This is the repository for the 'Predicting the Resources of Network Simulations' project. This project is developed as a Student Master Project by the department of sustainable communication networks, University of Bremen, Germany.
The OOTB platform uses containerization techniques to run several simulations in parallel where each simulation takes certain amount of available resources and time to complete. It is important to demarcate or halt simulations that take longer durations and more resources to complete than usual as they hinder performing parallel simulations.
This project provides a solution to overcome this problem by training a Machine learning model and using it to predict the resources prior to the simulation and give an estimate to the user about the network resource utilization.
Install
This project requires Python and the following Python libraries installed:
You will also need to have software installed to run and execute a Jupyter Notebook. If you do not have Python installed yet, it is highly recommended that you run and execute on Google Colab, which already has the above packages and more included.
Data
The data used for building the model in this project is obtained by performing simulations on OOTB tool. Once the required number of simulations are performed the user can also get these simulation results from the ‘Collect Simulation Data’ tab in the OOTB in JSON format. And the required data related to the simulation parameters can be extracted using the JSONExtraction.ipynb
The dataset used for the training the models in this project is available in the root/Dataset folder
Features
- Number of Nodes
- Data Generation Interval
- Data Size in bytes
- Constraint Area X
- Constraint Area Y
- Locations
- Hosts
- Maximum Cache Size
- Forwarding Layer
- Application Layer
Targets
- Peak Disk Usage
- Peak RAM Used in Simulation
- Peak RAM Used in Results parsing
- Total Job Time Taken
Models
Random Forest Regression Random Forest is an ensemble learning technique that involves creation of several individual decision trees in parallel and averaging the results of each tree which eventually results in a more powerful predictive model.
eXtreme Gradient Boost Regression Extreme Gradient Boosting (XGBoost) is an open source library with an efficient and scalable implementation of the gradient boosting framework. It is an ensemble boosting technique that involves building multiple individual base learners sequentially and combines them to obtain more accurate and powerful predictive model.
Run
Once after the dataset is built we performed one-hot encoding for the categorical features and standardization to bring the features under same scale and center their mean values. Both the models can be executed through the colab links provided in the respective models in the root/Source_Code folder.
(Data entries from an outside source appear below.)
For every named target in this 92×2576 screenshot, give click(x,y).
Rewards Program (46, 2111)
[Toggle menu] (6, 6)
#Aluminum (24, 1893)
All the evaluation graphs and results are available in root/Results/Evaluation Graphs folder
Project Summary
In this work, we've taken few of the simulations parameters i.e., 10 as features for predicitng 4 target variables. And the range of values for the parameter 'NumNodes' are from 10 to 1000. Considering the variablity and size of the dataset available we went with tree based algorithms for building the predictive models and the results obtained were satisfactory inspite of having some imbalances in the dataset.
The work can be extended by incorporating more parameters as features and implementing through complex models like neural networks. The size of dataset can be increased which helps in figuring out more complex patterns in the data.